Michael Poisson came to Barter Theatre in 2001 and became a member of the resident acting company in 2002. By Christmas of 2021, he had been in 131 productions and staged readings at Barter.
Before coming to Abingdon, he had a 25-year career on stage.
“I tried to get a drama club started in high school, and we did produce a play for the school assembly but acting wasn’t something I saw myself doing at that age; that was something that Robert Redford did. I didn’t know what I wanted to do, but my mother wanted me to be a teacher. I enjoyed history so when I went to college I majored in history. I knew a couple of guys in the theater department, and they brought me to an audition where they were looking for breathing male bodies for a production of William Saroyan’s ‘The Time of Your Life,’ and I got cast. I got the lead in the next play, and the play after that, and then I changed my major to speech and theater.
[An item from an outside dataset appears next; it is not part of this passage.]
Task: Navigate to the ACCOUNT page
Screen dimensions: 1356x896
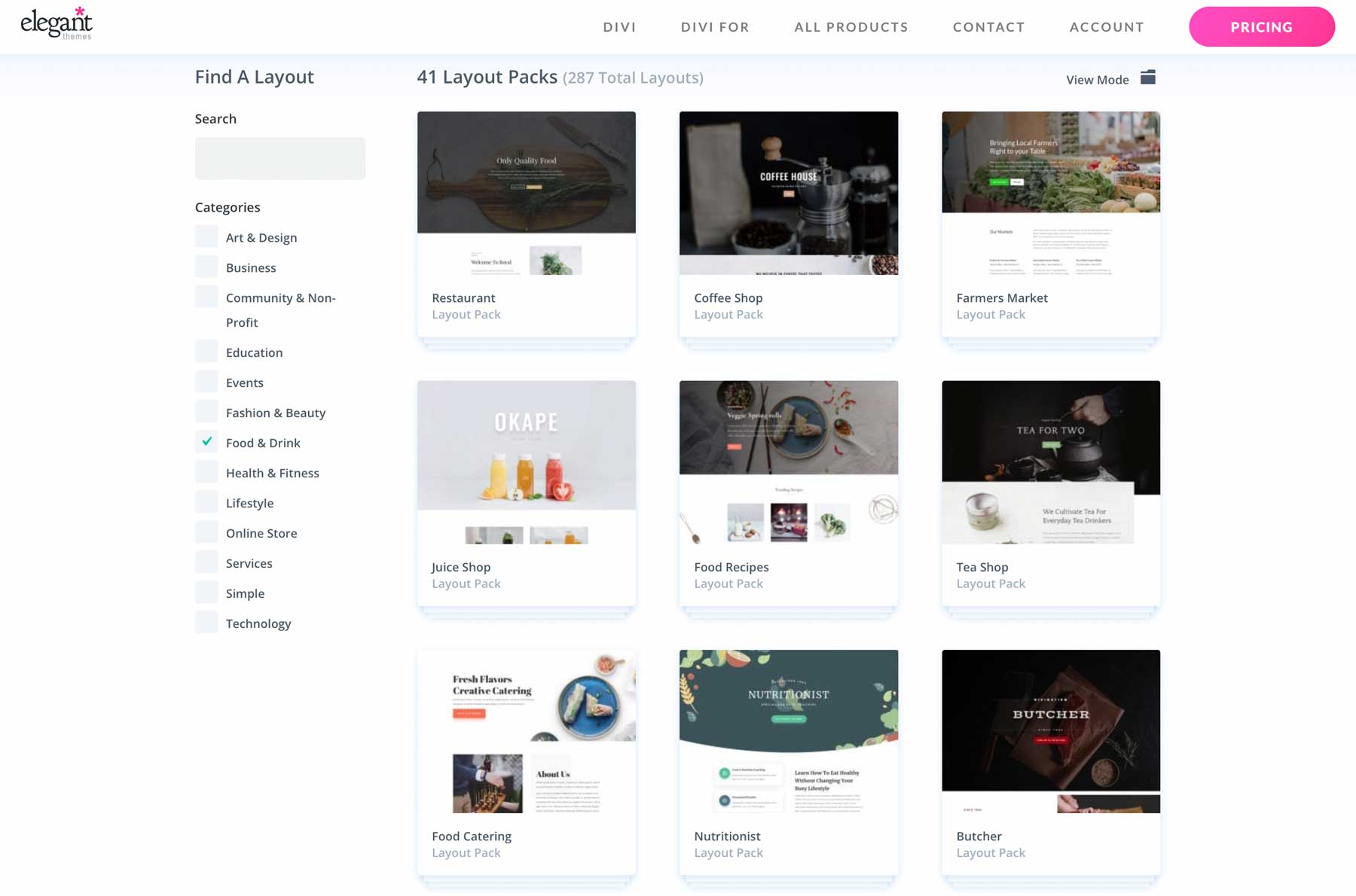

“Then, I went to graduate school because I didn’t want to graduate, which is a terrible reason to go to graduate school, but I got to direct and act in more productions and experience summer stock. After graduate school, I worked at a dinner theater in Toledo, Ohio, where I earned my Equity Card, which means I became a member of the professional theater actors’ union. Next, I spent three years in New York, and then moved back to the Boston area to help found a theater company with some friends. I did theater, movie extra and stand-in work, and corporate videos in the Boston area for the next 25 years or so, including five or six years in the long-running murder mystery ‘Shear Madness.’”
When not on stage, Poisson worked as a singing/dancing waiter in Ohio, as a waiter in New York and managed a store in Boston.
He connected with Barter at the American Stage Festival in New Hampshire where he was in a production of “Travels with My Aunt,” which Richard Rose (then producing artistic director at Barter) directed. Rose asked Poisson to audition for Barter and subsequently cast him as Dracula in “Dracula” and Edvard in “Impossible Marriage.”
“For most actors work is few and far between which is what makes working at the Barter so special. It is rare for an actor to have long term employment at a single theater and to be able to make a home.
“We work a lot of hours. Our schedule is six days a week, and we always work nights and weekends, so there’s not a lot of time off when we’re working.
“There’s more insecurity than people probably realize, both in terms of getting cast (when you’re not in a resident acting company) and in terms of putting yourself out there in front of an audience.
“At Barter, I have been given the unique opportunity of playing many different characters in many different types of plays, some of which I might never have gotten to play if I wasn’t in a resident acting company. Most actors would consider it a career to have played only a small handful of the characters I have played since being at Barter,” Poisson says.
He says he’s so fortunate to have worked with his Barter colleagues, onstage and offstage, and to have found a home in repertory theater.
“It’s a unique experience. This kind of job doesn’t exist in other places. Being at Barter has allowed me to have a home and a family. I have always wanted to have a ‘theater home’ and Barter has given me that.
“The reward is the sheer volume of work and number of characters I have gotten to play. It’s fun to get to play two different characters on the same day, sometimes in two different theater spaces.
“The difficulty is the lack of time off and the schedule. I have missed a lot of family time and occasions because you can’t just take a day off. A day off means an understudy has to go in which creates an enormous amount of work for others.
“I, honestly, wasn’t sure what to expect when I first arrived in Abingdon, especially having lived in large cities, but it quickly grew on me and felt like home. Abingdon is a wonderful place to live and raise a family,” he says.
His favorite memories include the privilege of getting to play Atticus Finch in “To Kill a Mockingbird” and the fun of getting to play Captain Hook in “Peter Pan.”
“Who knew that I would be able to sword fight with my left hand while wearing high heels and going up stairs backwards at 55 years old? And I loved playing Thenardier in our production of ‘Les Miserables;’ getting to perform it with the Symphony of the Mountains was amazing. And, of course, meeting my wife....
“I have a wife, who I met at Barter, and we have a son. We own a home, and our son has grown up here. Now that he is in high school, I find myself at high school and community events. We have gotten to know so many people in the community through Barter,” he says.
Poisson has advice for young actors who are looking for a career in regional theater. “If you love it and have the fire, just keep going. It won’t be easy, but just keep putting one foot in front of the other. Work on your singing and your dancing. Work on monologues for auditions. Work on any other skill you might have because you never know what might come in handy or what door might open in the future.
“I am very excited to see what the future holds for the Barter in the very capable hands of Katy Brown. I hope that I get to continue to be a part of that future.”